**EXERCISE PROMPT**
Copy each line of the data that has "output" in it.
[Opening DATA FOR PROCESSING section]
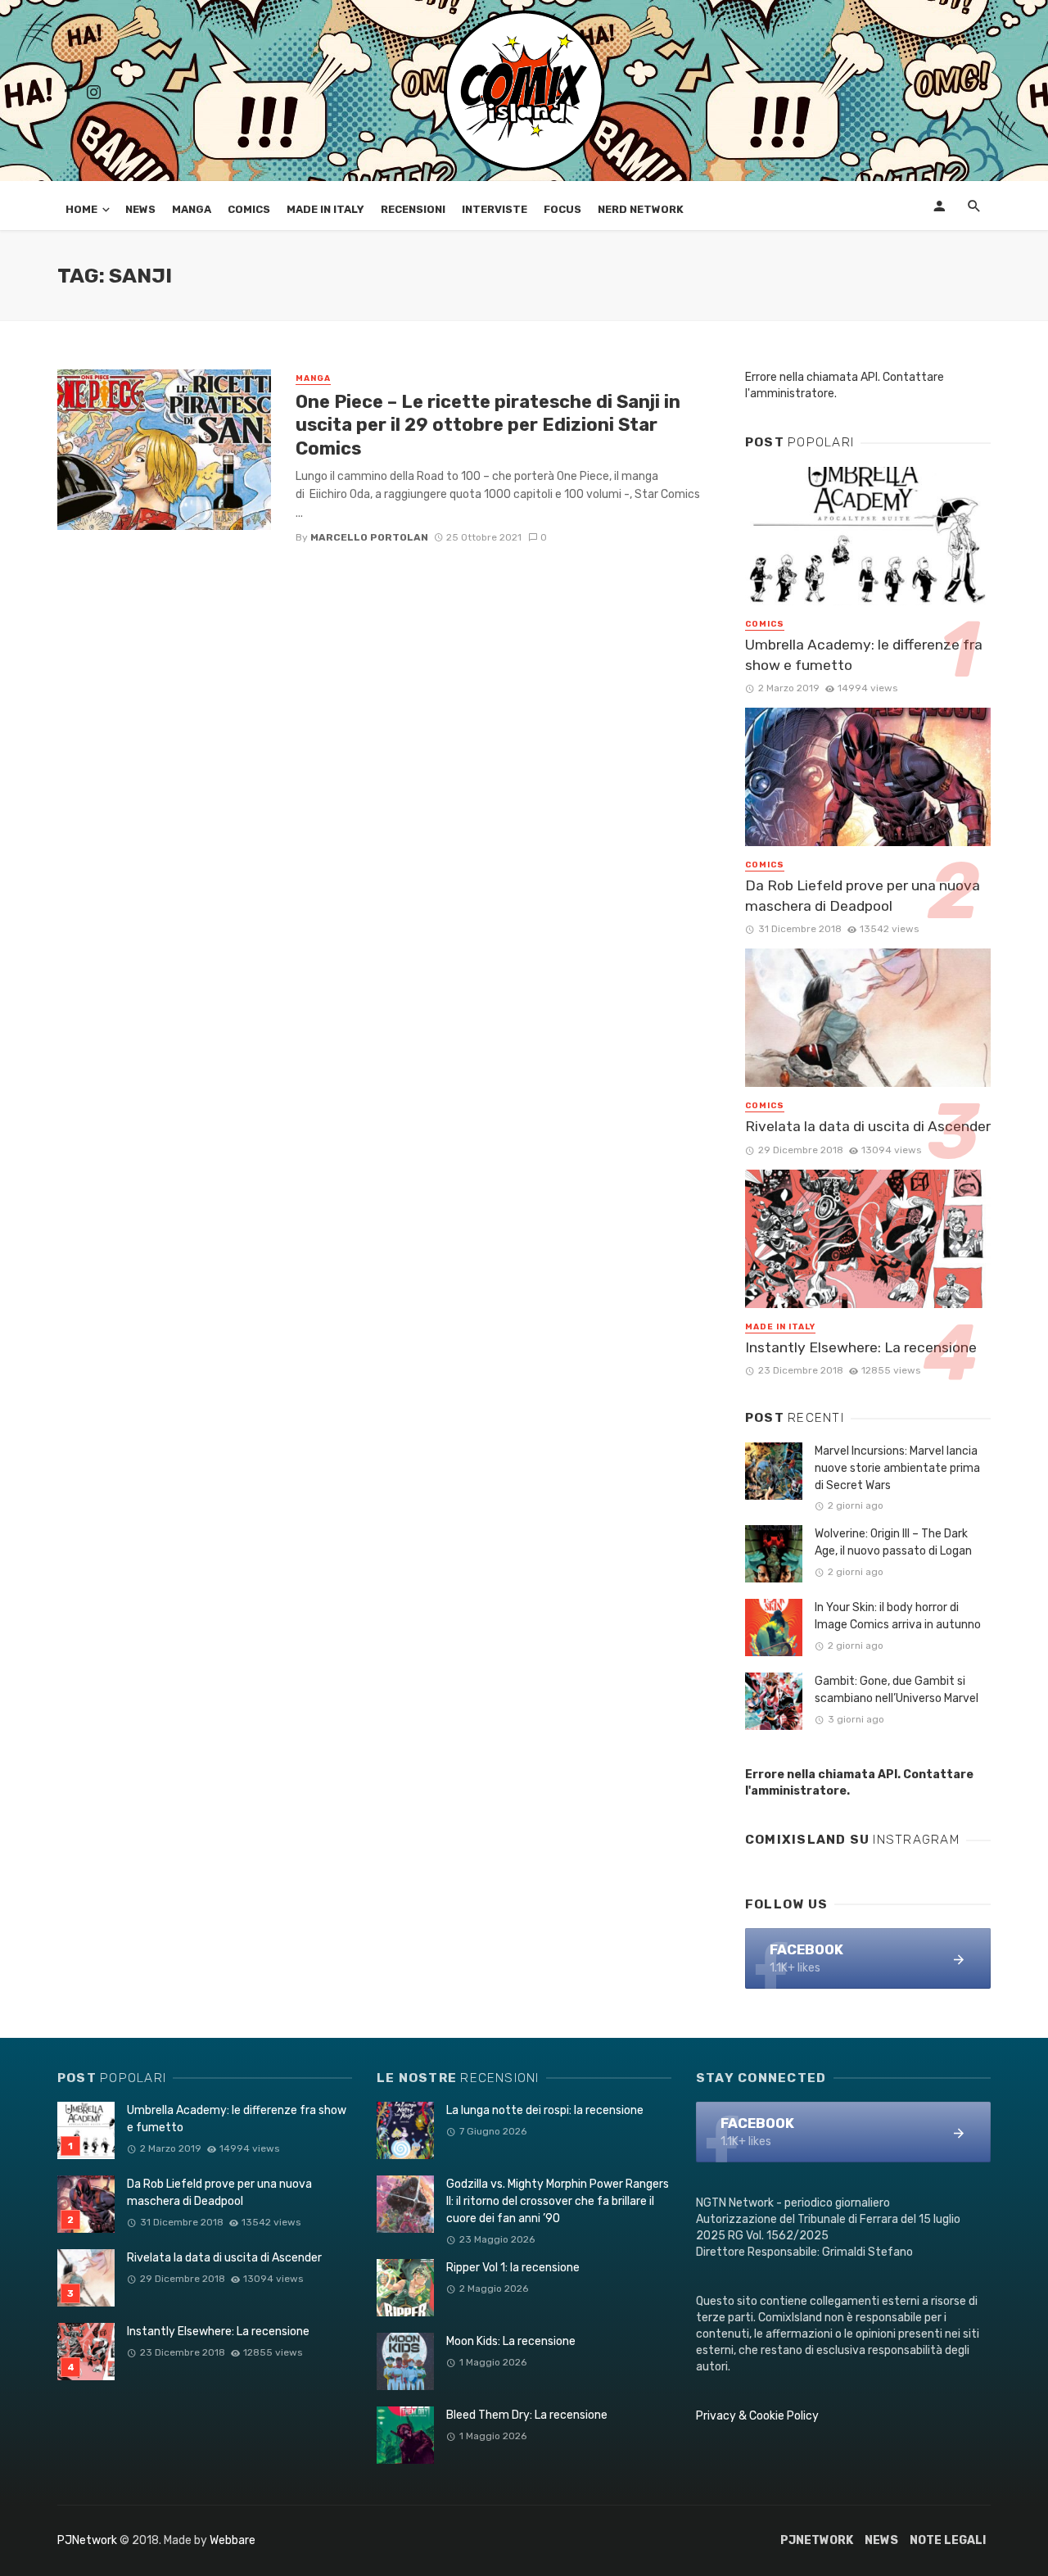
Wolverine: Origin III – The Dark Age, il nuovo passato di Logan (893, 1542)
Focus (562, 209)
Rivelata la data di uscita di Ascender (868, 1126)
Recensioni (413, 209)
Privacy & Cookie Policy (757, 2416)
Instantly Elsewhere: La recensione (861, 1347)
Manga (191, 209)
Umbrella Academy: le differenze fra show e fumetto (863, 654)
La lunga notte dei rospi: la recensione (545, 2110)
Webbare (232, 2540)
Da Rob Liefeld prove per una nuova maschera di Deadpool (862, 895)
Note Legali (948, 2540)
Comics (249, 209)
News (140, 209)
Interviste (494, 209)
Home (81, 209)
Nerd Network (641, 209)
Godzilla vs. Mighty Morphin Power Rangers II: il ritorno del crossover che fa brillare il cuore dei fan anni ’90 (557, 2201)
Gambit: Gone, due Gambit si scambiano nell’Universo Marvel (896, 1689)
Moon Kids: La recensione (511, 2341)
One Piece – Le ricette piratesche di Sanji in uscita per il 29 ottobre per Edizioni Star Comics (488, 425)
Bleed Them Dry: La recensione (527, 2415)
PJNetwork (87, 2540)
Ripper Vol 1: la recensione (513, 2268)
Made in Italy (325, 209)
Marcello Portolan (369, 537)
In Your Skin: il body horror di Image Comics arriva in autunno (898, 1616)
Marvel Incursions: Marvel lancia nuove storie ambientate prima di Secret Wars (897, 1468)
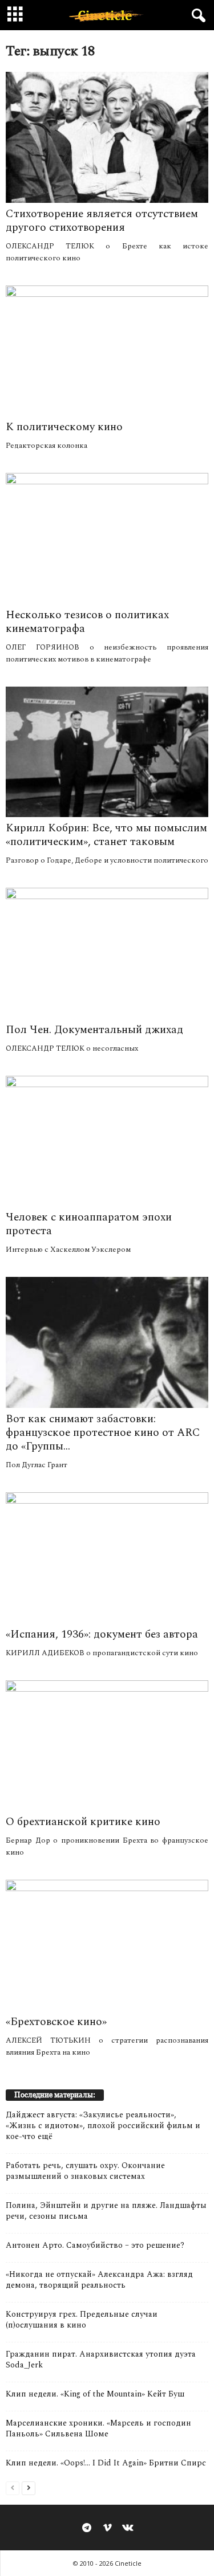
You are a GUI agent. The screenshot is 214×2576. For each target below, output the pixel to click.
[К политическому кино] (107, 351)
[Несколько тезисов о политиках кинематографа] (107, 538)
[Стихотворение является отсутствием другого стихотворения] (107, 137)
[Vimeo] (107, 2529)
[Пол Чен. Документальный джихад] (107, 953)
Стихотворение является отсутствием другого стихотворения (102, 221)
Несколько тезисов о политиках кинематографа (87, 622)
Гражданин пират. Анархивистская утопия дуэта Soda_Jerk (101, 2359)
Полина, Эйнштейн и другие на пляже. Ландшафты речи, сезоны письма (106, 2210)
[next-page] (28, 2487)
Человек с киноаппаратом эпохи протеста (89, 1224)
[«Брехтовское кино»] (107, 1945)
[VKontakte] (128, 2529)
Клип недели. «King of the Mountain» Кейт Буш (95, 2394)
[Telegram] (87, 2529)
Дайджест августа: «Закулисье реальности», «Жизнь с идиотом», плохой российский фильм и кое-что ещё (103, 2125)
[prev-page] (12, 2487)
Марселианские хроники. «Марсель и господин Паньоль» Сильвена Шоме (98, 2428)
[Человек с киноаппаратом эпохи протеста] (107, 1141)
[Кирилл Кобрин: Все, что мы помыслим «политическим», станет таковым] (107, 752)
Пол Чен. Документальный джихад (94, 1030)
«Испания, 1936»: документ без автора (102, 1634)
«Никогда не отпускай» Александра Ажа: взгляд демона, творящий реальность (99, 2279)
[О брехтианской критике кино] (107, 1745)
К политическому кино (64, 427)
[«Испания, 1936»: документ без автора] (107, 1557)
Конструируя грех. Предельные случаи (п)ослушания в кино (82, 2319)
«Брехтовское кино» (56, 2022)
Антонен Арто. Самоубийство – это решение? (95, 2245)
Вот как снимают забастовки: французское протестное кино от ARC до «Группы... (103, 1433)
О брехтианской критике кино (83, 1822)
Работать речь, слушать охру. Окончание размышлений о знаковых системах (85, 2170)
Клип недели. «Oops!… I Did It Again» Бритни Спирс (106, 2463)
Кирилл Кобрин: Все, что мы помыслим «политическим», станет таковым (106, 835)
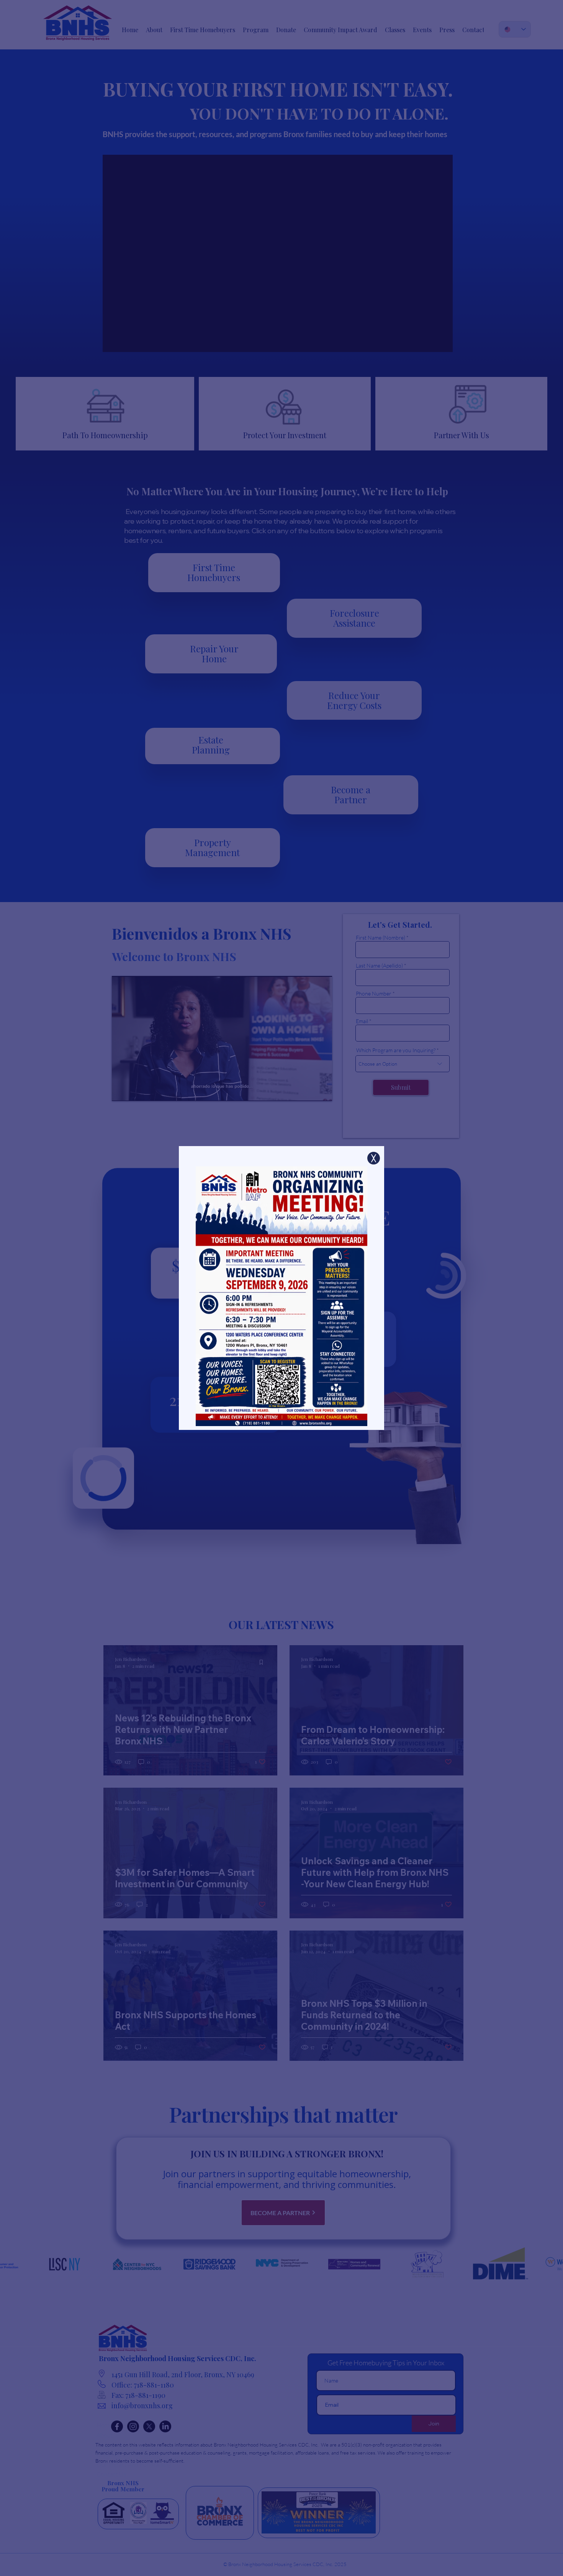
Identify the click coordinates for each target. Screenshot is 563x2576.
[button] (373, 1158)
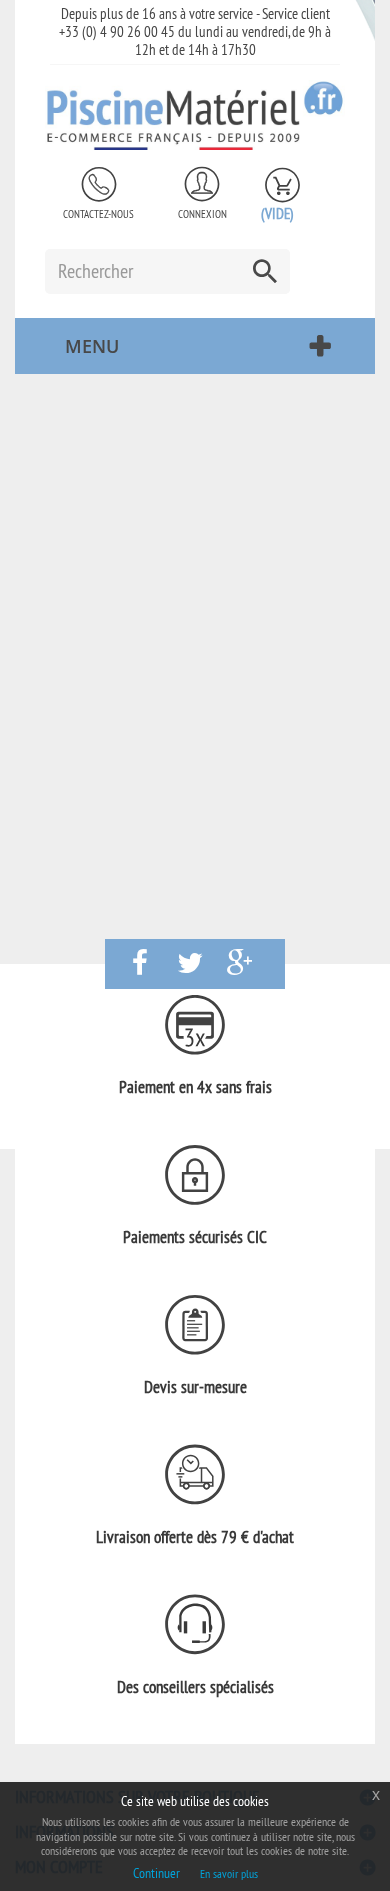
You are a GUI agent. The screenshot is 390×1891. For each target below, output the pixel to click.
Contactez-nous (98, 214)
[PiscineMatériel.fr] (195, 115)
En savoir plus (229, 1873)
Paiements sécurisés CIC (195, 1237)
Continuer (156, 1873)
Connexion (202, 214)
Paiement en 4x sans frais (195, 1087)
[Closing DATA FOR PROCESSING section]
**EXERCISE RESPONSE**
You are a GUI agent. The screenshot is 214×2576. For each target below, output the pixel to click.
You are a GUI agent. The screenshot is 390×1891. For each target below, output the pixel to click.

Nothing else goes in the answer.